• A research work by MIT team claims replacing solar panels within 15 years of their working life is better than at the end of 25 years to 30 years
  • While newer panels may come at a cost decline, it is the BOS that is likely to continue to exceed that cost when compared
  • Efficient solar panels replaced earlier with the same equipment can help reduce cost compared to the time when most of the equipment used would need replacement
  • Such a scenario will encourage more promising technologies to be explored

Researchers at the Massachusetts Institute of Technology (MIT) say solar panels with a shelf life of 10 years or 15 years make more economic sense than the current breed of those with 25 years to 30 years of lifespan. Such panels will be a snug fit for grid scale installations as well, they claim.

What such a thing could do is open up a world of opportunities for promising new solar PV technologies which the researchers argue can help save costs since instead of replacing the panels after 30 years, these can be replaced earlier with the existing racking and electrical systems while these can still be used. Balance of system (BOS) costs, comprising costs of everything else but the panels, are higher than that of the panels themselves.

Cost of solar panels may be decreasing by the day and after a few years it may still go lower, but the BOS cost would still be higher than panels.

Former MIT postdoc and CEO of Swift Solar Joel Jean said, “Most of the technology is in the panel, but most of the cost is in the system. Instead of having a system where you install it and then replace everything after 30 years, what if you replace the panels earlier and leave everything else the same? One of the reasons that might work economically is if you’re replacing them with more efficient panels.”
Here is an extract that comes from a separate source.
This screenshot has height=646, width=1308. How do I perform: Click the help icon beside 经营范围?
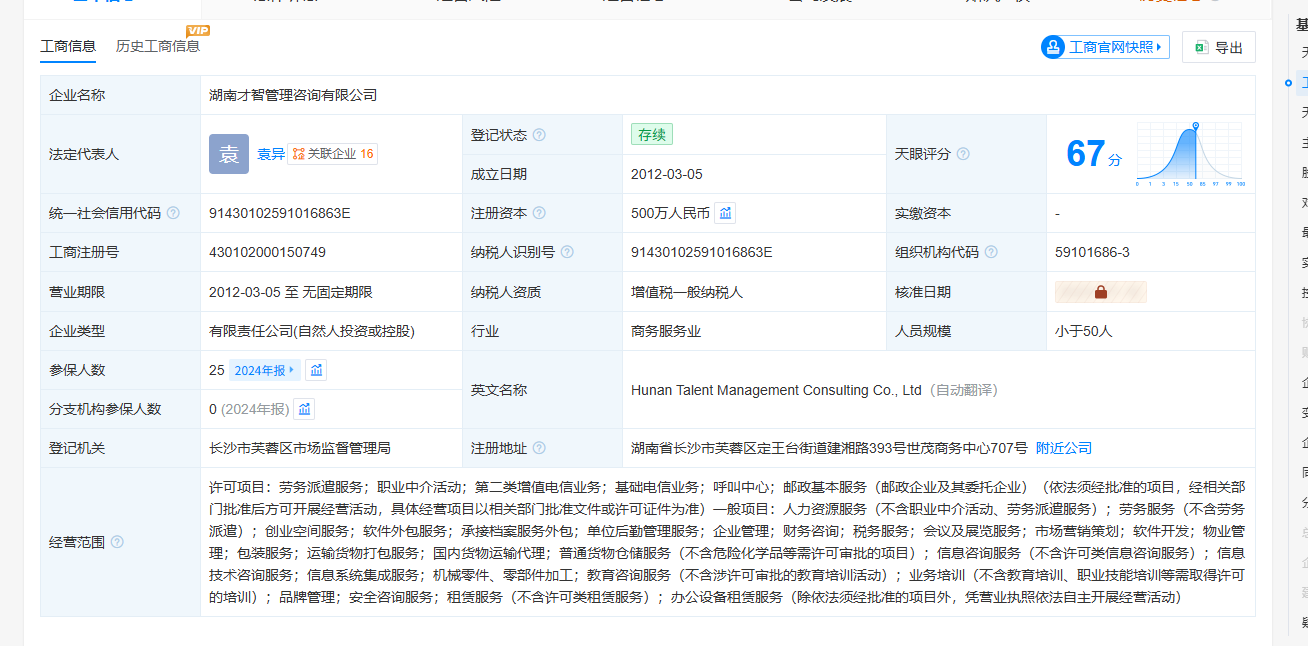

The team analysed a typical 6 kW residential system, a 200 kW commercial system and a large 100 MW utility scale system with solar tracking to calculate levelized cost of electricity (LCOE), and found that replacement with new modules after 10 years to 15 years could provide economic advantages in many cases while maintaining several environmental and emissions-reduction benefits of solar power.

Through the research they want to bust the myth that longevity is an essential condition for an efficient solar panel.
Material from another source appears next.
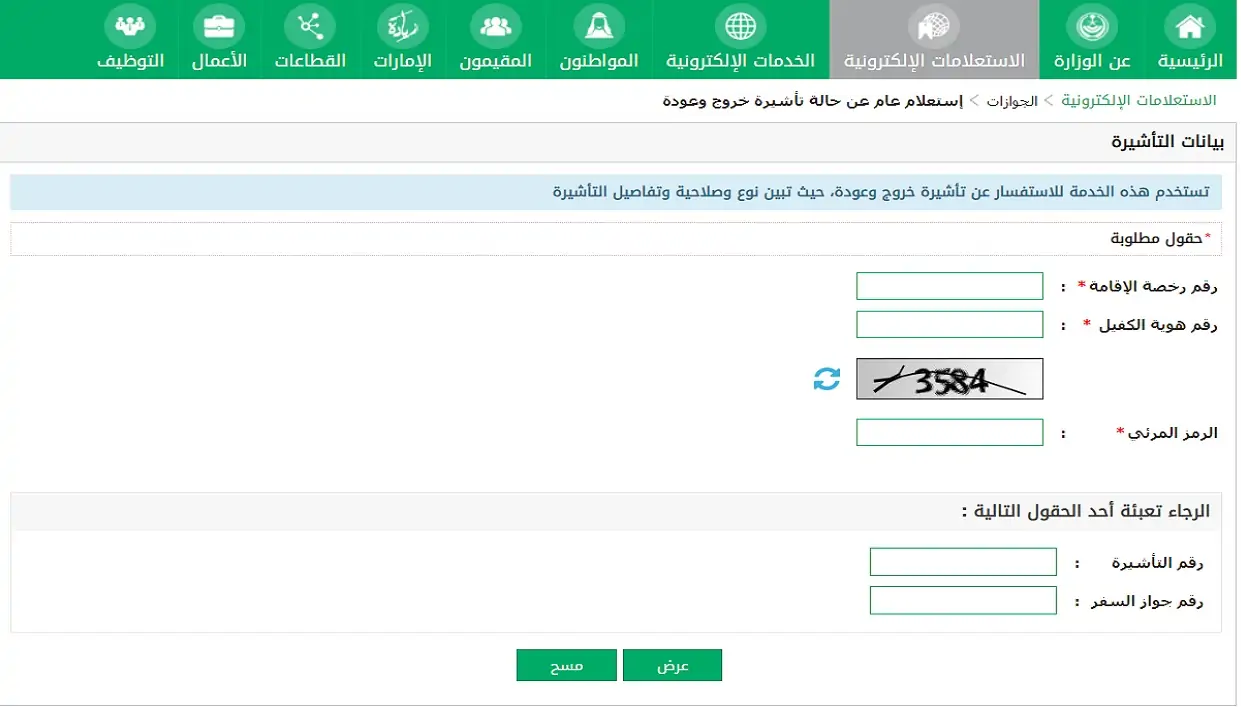Open the المقيمون residents people icon

[497, 26]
Another member of the research team, Vladimir Bulović, Professor of Electrical Engineering and Computer Science and Director at MIT.nano, said the aim of their paper is to ‘alert the researchers that their new solar inventions can be cost-effective even if relatively short-lived’ and may be adopted and deployed more rapidly than expected. Investors should also be aware that bigger profits could be made if panels can be replaced by newer, efficient ones periodically that helps maintain LCOE.

Their work has been published in the journal Joule.